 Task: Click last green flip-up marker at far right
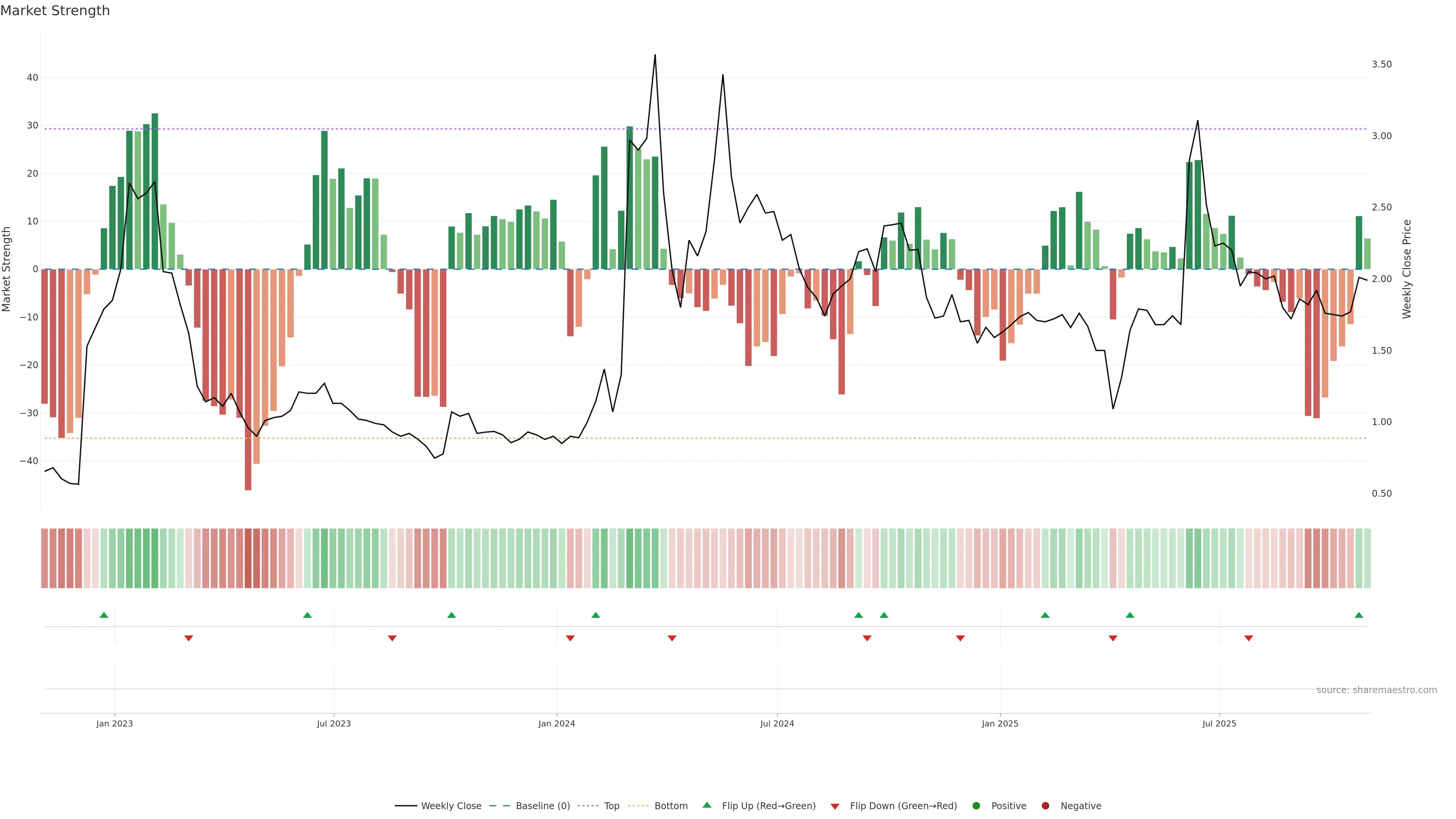click(1359, 615)
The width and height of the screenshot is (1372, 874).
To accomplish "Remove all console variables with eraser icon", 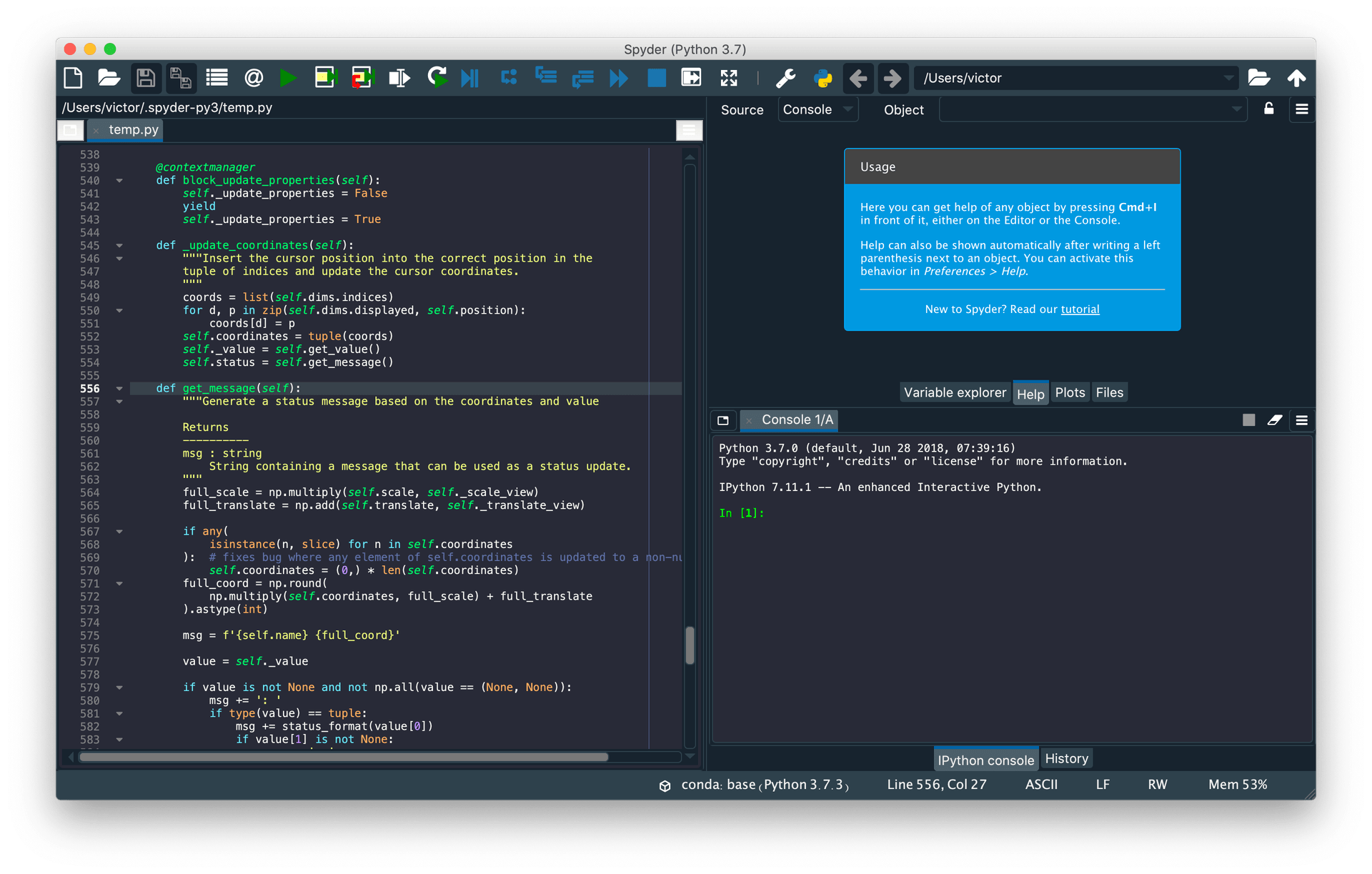I will point(1276,420).
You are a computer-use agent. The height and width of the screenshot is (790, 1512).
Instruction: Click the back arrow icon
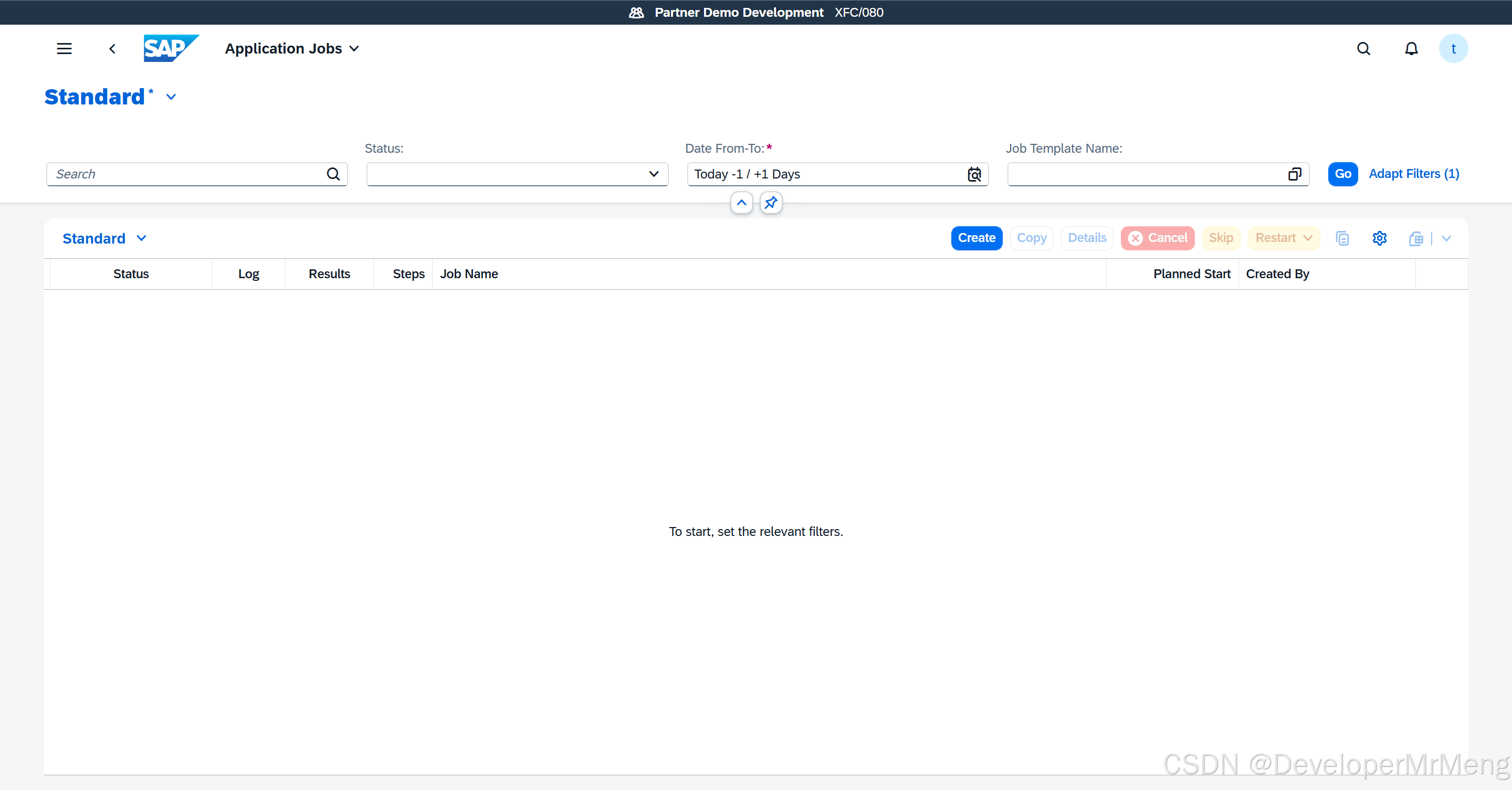coord(112,49)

——————

__WHAT THE EXERCISE ASKS__:
Each line from the line containing "You are a computer-use" through the final line of the data above must be retyped exactly; nothing else, and no pictures, may appear.

__THE COMPLETED TASK__:
You are a computer-use agent. The height and width of the screenshot is (790, 1512).
Instruction: Click the back arrow icon
coord(112,49)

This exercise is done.